*To do*: Pull out each line of the items below that contains the string "heading". The match is case-sensitive.

*Records to use*:
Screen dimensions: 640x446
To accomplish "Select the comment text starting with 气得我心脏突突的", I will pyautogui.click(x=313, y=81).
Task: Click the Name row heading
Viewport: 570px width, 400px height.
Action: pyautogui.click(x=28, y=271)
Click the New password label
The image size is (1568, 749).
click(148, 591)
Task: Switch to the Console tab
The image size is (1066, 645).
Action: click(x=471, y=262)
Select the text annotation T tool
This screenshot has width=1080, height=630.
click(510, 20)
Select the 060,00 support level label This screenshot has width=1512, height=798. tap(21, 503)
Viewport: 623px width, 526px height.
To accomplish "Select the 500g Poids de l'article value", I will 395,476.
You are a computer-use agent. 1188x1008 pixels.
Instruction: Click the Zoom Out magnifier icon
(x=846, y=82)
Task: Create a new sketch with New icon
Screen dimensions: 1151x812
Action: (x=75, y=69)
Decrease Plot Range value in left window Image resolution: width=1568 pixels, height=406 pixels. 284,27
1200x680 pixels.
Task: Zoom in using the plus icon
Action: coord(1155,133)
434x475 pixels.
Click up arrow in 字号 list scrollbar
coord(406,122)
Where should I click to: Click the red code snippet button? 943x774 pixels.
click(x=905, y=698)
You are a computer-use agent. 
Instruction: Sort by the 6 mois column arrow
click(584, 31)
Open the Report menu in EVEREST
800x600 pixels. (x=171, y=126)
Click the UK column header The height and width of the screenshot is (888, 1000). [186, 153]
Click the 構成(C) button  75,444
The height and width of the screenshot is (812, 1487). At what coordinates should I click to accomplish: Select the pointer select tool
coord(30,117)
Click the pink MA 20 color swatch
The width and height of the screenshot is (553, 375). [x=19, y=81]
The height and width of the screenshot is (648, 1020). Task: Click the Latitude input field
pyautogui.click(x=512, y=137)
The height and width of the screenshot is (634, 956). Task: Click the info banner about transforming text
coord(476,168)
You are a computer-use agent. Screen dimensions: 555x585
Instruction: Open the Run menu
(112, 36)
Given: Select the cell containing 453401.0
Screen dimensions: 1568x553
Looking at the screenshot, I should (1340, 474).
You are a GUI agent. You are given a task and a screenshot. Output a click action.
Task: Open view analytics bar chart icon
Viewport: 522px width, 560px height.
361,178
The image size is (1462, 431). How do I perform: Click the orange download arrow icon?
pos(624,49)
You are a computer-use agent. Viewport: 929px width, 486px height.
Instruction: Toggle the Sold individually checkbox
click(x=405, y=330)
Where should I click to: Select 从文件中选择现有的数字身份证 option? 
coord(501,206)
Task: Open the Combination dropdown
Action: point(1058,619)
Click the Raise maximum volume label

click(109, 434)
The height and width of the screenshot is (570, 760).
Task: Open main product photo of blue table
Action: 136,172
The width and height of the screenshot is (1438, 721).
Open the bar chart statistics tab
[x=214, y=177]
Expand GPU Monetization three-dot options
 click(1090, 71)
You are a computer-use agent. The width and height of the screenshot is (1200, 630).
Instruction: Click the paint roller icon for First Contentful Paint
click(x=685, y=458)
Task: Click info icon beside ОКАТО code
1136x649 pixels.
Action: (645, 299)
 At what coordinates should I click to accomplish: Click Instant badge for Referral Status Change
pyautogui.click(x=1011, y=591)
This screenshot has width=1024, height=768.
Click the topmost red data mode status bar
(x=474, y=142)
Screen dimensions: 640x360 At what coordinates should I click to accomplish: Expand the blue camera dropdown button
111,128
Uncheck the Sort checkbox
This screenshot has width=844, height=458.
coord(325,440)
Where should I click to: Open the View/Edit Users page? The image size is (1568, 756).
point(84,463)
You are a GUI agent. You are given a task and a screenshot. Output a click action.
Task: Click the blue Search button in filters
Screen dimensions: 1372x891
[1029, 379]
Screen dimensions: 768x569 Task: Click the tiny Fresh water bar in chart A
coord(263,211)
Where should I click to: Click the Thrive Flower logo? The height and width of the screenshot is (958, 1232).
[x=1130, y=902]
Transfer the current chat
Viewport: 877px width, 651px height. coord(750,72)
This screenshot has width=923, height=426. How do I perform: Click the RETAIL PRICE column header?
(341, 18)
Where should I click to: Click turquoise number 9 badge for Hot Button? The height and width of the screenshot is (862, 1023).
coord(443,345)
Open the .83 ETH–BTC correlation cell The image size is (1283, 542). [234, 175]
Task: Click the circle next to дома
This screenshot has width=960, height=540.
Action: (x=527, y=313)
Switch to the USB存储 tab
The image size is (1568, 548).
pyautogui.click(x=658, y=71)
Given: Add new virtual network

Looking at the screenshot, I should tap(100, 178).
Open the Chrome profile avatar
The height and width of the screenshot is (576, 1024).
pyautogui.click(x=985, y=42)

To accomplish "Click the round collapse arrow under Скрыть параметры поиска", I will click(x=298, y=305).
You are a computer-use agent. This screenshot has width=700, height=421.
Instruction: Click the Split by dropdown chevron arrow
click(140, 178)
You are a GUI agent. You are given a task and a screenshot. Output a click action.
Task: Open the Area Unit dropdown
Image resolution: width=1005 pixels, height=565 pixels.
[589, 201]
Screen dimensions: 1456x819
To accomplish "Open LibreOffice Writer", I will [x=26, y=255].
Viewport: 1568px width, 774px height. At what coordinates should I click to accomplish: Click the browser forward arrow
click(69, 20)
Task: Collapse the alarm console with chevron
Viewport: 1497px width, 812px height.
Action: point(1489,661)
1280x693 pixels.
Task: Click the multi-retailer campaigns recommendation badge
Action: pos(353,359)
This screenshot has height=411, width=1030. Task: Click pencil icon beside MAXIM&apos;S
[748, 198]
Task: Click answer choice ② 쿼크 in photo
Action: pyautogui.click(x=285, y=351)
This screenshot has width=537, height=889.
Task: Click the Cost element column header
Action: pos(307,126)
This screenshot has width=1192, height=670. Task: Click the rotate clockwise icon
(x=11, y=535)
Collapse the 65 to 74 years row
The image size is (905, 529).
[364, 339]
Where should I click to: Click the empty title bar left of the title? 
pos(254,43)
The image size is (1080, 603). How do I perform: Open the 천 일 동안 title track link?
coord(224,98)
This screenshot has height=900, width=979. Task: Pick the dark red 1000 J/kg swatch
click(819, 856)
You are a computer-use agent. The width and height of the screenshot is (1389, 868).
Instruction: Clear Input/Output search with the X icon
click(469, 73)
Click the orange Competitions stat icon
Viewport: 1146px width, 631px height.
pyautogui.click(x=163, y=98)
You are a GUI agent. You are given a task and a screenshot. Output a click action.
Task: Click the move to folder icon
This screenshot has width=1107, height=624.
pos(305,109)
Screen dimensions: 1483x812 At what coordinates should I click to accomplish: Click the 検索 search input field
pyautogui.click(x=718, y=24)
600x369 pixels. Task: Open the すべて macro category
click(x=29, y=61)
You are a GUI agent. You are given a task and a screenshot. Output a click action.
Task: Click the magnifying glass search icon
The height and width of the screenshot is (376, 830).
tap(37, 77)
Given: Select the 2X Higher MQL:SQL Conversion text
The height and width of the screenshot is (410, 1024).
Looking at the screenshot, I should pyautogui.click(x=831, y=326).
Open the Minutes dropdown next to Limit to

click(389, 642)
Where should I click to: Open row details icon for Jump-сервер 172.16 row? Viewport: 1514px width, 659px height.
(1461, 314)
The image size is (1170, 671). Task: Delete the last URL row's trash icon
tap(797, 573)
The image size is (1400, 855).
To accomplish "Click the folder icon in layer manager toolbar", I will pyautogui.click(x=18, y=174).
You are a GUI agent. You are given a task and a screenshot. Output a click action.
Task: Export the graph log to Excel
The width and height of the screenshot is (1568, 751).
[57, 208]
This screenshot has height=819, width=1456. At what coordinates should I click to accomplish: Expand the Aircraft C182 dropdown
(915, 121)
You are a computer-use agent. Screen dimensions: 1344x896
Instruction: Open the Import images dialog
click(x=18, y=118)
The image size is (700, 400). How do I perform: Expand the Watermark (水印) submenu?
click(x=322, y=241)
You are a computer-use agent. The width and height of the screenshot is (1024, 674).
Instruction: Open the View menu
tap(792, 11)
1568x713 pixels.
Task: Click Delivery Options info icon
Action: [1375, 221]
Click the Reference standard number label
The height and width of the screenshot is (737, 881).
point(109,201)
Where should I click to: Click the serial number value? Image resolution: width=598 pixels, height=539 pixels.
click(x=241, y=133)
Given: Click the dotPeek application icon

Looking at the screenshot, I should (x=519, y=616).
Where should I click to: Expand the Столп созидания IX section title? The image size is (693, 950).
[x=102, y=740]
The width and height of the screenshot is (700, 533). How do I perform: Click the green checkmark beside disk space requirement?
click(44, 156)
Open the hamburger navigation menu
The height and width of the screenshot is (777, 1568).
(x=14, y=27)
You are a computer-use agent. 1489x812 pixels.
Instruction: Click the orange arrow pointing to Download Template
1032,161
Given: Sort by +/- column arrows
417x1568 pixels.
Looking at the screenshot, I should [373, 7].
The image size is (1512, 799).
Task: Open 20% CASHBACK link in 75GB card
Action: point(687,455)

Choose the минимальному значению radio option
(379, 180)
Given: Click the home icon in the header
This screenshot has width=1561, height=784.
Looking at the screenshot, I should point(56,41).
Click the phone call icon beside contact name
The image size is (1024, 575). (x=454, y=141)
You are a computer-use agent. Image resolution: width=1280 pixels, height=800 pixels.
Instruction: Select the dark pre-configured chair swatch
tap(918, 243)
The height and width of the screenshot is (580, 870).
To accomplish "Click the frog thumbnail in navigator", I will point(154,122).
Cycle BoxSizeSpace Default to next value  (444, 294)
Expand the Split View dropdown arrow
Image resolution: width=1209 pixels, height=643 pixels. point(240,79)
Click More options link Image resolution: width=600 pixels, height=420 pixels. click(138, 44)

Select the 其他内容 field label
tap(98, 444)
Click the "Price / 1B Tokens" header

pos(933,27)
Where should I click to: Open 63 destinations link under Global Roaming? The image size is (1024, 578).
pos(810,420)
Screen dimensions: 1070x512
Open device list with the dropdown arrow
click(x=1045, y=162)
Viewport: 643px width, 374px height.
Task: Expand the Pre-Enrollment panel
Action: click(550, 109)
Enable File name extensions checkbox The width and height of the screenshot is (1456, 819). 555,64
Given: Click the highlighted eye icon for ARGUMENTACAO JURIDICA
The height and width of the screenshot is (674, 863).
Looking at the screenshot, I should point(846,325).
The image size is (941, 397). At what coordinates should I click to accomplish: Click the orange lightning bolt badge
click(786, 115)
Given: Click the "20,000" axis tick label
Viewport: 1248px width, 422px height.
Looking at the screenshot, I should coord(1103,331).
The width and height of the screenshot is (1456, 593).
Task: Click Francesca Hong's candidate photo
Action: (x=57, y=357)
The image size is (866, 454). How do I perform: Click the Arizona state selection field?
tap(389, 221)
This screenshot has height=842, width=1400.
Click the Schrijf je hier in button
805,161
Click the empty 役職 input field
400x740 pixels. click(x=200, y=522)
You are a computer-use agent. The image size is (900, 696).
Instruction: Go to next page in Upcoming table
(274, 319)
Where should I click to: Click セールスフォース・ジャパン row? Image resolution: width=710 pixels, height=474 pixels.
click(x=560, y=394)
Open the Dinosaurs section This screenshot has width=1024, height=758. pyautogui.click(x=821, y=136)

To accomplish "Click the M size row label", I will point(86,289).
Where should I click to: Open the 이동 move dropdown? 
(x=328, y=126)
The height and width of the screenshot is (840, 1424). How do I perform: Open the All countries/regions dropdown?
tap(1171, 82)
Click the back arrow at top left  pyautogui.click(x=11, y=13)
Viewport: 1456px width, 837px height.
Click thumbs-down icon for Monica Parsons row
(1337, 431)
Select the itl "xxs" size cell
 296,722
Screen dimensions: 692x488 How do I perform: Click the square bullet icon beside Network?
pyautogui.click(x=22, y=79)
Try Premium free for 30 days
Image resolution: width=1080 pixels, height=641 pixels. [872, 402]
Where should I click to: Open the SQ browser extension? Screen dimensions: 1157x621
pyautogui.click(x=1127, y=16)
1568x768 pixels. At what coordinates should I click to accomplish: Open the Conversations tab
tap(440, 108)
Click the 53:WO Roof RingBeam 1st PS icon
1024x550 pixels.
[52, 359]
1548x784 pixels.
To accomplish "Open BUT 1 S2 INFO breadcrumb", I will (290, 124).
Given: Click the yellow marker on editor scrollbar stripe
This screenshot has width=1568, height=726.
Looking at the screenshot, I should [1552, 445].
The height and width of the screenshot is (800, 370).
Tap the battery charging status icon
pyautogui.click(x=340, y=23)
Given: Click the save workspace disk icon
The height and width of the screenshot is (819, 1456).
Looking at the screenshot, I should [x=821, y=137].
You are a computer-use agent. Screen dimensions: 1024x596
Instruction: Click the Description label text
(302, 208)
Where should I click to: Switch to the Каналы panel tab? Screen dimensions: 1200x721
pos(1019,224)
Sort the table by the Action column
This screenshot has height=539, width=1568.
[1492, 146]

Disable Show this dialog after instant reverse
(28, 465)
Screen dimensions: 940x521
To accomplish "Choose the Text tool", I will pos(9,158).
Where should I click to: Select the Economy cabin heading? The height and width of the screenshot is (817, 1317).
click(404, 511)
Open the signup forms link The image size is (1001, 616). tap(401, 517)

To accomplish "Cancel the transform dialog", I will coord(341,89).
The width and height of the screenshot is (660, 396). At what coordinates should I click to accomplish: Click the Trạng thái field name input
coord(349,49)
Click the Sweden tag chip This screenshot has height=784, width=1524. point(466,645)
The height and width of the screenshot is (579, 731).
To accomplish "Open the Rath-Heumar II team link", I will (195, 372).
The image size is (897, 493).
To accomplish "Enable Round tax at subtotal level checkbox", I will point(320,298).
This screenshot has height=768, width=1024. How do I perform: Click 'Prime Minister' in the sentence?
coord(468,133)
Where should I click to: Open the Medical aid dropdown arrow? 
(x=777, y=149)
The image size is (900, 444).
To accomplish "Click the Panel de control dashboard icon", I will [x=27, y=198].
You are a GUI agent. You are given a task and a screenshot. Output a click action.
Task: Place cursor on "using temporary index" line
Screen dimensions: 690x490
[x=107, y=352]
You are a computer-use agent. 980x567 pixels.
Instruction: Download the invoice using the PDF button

*Reply to the task*:
Task: Click the Name row heading
Where should I click to: Select the Economy cabin heading? The height and width of the screenshot is (817, 1317).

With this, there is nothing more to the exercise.